タンパク質の一生―生命活動の舞台裏」(永田 和宏/岩波新書)

 

タイトル通り、タンパク質の製造から成熟、輸送、品質管理から分解までを一通りの流れで解説する一冊。

 

生化学の知識、最低でも有機化学の知識がないと理解するのは難しいのではないかと思う。

前半部分は教科書のように親切に記されてはいるが、初心者が入門書として読むには専門的すぎる気がする。

逆に、一応大学で生化学を学んだ方にとっては、前半部分は目新しいことが少ないので、少々つまらなく感じるかもしれない。

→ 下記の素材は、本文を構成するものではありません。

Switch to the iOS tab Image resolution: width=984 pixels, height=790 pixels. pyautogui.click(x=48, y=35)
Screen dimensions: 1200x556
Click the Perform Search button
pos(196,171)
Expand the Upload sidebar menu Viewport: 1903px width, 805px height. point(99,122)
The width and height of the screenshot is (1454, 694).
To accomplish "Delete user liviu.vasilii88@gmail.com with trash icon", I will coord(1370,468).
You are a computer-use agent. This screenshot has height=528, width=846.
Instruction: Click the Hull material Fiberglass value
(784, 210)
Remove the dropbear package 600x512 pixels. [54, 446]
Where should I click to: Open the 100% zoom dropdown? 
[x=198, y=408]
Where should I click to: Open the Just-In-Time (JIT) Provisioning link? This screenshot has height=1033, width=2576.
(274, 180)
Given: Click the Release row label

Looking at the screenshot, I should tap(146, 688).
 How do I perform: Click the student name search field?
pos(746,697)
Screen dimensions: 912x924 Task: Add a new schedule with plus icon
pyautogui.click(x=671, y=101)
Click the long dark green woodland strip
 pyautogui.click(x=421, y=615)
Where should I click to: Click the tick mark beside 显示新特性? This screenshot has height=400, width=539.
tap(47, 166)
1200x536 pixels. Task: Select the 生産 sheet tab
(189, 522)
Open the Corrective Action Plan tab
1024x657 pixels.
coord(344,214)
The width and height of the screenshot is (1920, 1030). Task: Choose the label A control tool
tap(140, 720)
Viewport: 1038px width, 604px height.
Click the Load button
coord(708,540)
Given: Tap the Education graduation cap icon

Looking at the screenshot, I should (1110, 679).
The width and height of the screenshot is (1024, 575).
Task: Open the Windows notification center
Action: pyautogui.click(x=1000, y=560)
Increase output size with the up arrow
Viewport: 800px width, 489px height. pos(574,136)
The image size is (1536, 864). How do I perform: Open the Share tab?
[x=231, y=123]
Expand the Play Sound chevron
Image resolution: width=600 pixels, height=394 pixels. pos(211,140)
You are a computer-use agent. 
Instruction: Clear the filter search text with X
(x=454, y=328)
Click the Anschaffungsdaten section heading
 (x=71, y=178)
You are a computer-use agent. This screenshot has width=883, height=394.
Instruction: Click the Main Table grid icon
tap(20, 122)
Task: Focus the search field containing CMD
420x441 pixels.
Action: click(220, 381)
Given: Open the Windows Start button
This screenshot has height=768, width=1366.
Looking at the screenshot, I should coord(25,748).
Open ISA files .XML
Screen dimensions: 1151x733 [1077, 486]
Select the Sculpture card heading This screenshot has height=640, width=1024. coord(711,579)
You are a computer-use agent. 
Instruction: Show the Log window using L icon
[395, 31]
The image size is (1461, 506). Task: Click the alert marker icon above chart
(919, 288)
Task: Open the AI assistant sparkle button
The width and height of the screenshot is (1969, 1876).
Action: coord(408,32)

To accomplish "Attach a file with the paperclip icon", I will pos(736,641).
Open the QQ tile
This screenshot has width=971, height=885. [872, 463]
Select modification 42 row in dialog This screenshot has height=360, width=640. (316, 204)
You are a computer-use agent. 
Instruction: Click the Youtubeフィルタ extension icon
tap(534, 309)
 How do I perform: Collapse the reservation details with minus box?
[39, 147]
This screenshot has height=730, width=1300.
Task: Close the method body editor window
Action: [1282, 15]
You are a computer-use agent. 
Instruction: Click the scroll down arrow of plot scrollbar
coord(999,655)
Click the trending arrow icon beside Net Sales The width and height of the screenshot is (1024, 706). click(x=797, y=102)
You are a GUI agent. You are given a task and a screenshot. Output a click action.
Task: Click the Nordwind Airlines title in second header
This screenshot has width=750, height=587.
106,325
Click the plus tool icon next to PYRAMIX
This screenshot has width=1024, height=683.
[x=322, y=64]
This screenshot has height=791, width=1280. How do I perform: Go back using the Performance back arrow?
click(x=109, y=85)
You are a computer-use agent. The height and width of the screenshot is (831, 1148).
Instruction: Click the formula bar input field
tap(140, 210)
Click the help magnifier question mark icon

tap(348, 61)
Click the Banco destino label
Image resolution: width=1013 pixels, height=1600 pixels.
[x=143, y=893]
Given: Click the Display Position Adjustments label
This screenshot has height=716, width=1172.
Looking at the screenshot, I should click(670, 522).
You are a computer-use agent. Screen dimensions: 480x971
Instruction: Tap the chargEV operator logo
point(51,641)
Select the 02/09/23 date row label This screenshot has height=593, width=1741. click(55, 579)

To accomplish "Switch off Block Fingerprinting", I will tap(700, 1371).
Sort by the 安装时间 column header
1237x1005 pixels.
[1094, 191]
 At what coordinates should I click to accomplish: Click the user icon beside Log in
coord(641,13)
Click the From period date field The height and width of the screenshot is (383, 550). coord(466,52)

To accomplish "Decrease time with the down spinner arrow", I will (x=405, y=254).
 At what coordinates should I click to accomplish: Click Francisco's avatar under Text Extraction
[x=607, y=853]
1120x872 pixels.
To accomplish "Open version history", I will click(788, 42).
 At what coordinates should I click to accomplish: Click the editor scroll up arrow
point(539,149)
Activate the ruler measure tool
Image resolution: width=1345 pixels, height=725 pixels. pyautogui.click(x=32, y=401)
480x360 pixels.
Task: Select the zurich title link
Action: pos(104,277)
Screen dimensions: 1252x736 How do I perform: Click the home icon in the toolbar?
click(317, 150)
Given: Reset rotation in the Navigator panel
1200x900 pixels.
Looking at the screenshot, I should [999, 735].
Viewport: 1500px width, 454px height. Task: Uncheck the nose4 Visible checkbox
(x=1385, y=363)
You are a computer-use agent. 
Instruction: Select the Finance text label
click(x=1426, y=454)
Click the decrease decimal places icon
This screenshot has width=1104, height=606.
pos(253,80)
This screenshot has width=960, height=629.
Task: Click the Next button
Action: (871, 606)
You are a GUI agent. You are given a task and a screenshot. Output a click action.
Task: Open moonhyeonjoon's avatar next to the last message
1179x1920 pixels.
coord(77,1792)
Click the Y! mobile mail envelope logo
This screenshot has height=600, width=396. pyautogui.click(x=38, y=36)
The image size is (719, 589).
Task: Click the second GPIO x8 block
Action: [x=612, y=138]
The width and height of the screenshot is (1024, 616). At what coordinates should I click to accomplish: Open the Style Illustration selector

生化学が好きで、これから学ぼうという大学生や、ある程度自力学習したことのある社会人の方向け、といった感じである。

 

読む人間を選ぶ一冊ではあるが内容はなかなか面白い。

 

●生物は精度の高いものを作るよりも精度が低くても大量に作って使わなかったものは分解してしまうという戦略を取る場合が多い。

 

精度が低くバリエーションに富む中で、意外な効果が発揮される場合もありそうだ。

このほか、ヒートショックプロテイン、品質管理などなど語られており、個人的には学生時代に学んだことの、良い復習になった。

 

この手の本は読むのにどうしても時間がかかるのが難点だ。通勤列車内、しかも片道のみの読書とはいえ結局一週間くらいかかってしまった。